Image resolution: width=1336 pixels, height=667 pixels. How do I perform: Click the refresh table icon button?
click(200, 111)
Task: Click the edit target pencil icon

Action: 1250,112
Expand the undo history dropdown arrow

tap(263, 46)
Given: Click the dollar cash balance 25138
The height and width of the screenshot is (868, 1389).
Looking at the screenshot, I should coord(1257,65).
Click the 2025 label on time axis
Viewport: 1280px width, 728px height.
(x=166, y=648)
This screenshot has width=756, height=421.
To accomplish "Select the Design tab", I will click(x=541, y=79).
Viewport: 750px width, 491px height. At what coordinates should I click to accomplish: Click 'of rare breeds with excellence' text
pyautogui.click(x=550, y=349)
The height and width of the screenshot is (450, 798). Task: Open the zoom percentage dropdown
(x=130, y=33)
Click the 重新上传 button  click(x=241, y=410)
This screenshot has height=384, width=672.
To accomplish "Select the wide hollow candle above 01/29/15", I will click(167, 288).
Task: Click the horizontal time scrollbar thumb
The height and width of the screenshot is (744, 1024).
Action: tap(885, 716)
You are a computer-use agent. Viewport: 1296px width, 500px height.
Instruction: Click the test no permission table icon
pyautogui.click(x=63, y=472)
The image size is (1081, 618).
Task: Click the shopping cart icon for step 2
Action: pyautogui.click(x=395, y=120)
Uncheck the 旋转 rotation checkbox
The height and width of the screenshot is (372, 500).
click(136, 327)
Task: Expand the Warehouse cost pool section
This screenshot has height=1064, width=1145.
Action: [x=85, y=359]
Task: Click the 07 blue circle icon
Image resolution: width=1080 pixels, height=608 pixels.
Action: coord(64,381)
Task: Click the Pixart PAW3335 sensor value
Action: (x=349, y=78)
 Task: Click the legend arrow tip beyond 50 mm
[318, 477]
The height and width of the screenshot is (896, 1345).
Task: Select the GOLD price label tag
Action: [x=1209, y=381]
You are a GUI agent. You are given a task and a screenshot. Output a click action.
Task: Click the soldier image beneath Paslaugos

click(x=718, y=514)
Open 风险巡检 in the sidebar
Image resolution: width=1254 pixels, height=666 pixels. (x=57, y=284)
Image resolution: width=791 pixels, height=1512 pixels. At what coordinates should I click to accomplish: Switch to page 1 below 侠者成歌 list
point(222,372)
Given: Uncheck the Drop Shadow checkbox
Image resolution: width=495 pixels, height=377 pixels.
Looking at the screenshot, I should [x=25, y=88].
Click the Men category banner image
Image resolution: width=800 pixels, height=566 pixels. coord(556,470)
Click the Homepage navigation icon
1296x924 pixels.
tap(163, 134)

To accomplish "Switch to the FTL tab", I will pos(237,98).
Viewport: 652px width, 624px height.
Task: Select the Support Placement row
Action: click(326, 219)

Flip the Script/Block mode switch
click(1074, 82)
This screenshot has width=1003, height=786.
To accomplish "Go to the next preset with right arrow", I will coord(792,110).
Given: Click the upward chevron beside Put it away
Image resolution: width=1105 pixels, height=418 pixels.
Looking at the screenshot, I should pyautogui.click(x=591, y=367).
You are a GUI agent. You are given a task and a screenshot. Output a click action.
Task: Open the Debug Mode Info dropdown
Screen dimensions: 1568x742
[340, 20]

### [ACTIVITY]
Every line from above should appear again in the answer, exactly as written.

### [EXPECTED ANSWER]
Image resolution: width=1336 pixels, height=667 pixels. How do I perform: Click the refresh table icon button?
click(200, 111)
Task: Click the edit target pencil icon

Action: 1250,112
Expand the undo history dropdown arrow

tap(263, 46)
Given: Click the dollar cash balance 25138
The height and width of the screenshot is (868, 1389).
Looking at the screenshot, I should coord(1257,65).
Click the 2025 label on time axis
Viewport: 1280px width, 728px height.
(x=166, y=648)
This screenshot has width=756, height=421.
To accomplish "Select the Design tab", I will click(x=541, y=79).
Viewport: 750px width, 491px height. At what coordinates should I click to accomplish: Click 'of rare breeds with excellence' text
pyautogui.click(x=550, y=349)
The height and width of the screenshot is (450, 798). Task: Open the zoom percentage dropdown
(x=130, y=33)
Click the 重新上传 button  click(x=241, y=410)
This screenshot has height=384, width=672.
To accomplish "Select the wide hollow candle above 01/29/15", I will click(167, 288).
Task: Click the horizontal time scrollbar thumb
The height and width of the screenshot is (744, 1024).
Action: tap(885, 716)
You are a computer-use agent. Viewport: 1296px width, 500px height.
Instruction: Click the test no permission table icon
pyautogui.click(x=63, y=472)
The image size is (1081, 618).
Task: Click the shopping cart icon for step 2
Action: pyautogui.click(x=395, y=120)
Uncheck the 旋转 rotation checkbox
The height and width of the screenshot is (372, 500).
click(136, 327)
Task: Expand the Warehouse cost pool section
This screenshot has height=1064, width=1145.
Action: [x=85, y=359]
Task: Click the 07 blue circle icon
Image resolution: width=1080 pixels, height=608 pixels.
Action: coord(64,381)
Task: Click the Pixart PAW3335 sensor value
Action: (x=349, y=78)
 Task: Click the legend arrow tip beyond 50 mm
[318, 477]
The height and width of the screenshot is (896, 1345).
Task: Select the GOLD price label tag
Action: [x=1209, y=381]
You are a GUI agent. You are given a task and a screenshot. Output a click action.
Task: Click the soldier image beneath Paslaugos

click(x=718, y=514)
Open 风险巡检 in the sidebar
Image resolution: width=1254 pixels, height=666 pixels. (x=57, y=284)
Image resolution: width=791 pixels, height=1512 pixels. At what coordinates should I click to accomplish: Switch to page 1 below 侠者成歌 list
point(222,372)
Given: Uncheck the Drop Shadow checkbox
Image resolution: width=495 pixels, height=377 pixels.
Looking at the screenshot, I should [x=25, y=88].
Click the Men category banner image
Image resolution: width=800 pixels, height=566 pixels. coord(556,470)
Click the Homepage navigation icon
1296x924 pixels.
tap(163, 134)

To accomplish "Switch to the FTL tab", I will pos(237,98).
Viewport: 652px width, 624px height.
Task: Select the Support Placement row
Action: click(326, 219)

Flip the Script/Block mode switch
click(1074, 82)
This screenshot has width=1003, height=786.
To accomplish "Go to the next preset with right arrow", I will coord(792,110).
Given: Click the upward chevron beside Put it away
Image resolution: width=1105 pixels, height=418 pixels.
Looking at the screenshot, I should pyautogui.click(x=591, y=367).
You are a GUI agent. You are given a task and a screenshot. Output a click action.
Task: Open the Debug Mode Info dropdown
Screen dimensions: 1568x742
[340, 20]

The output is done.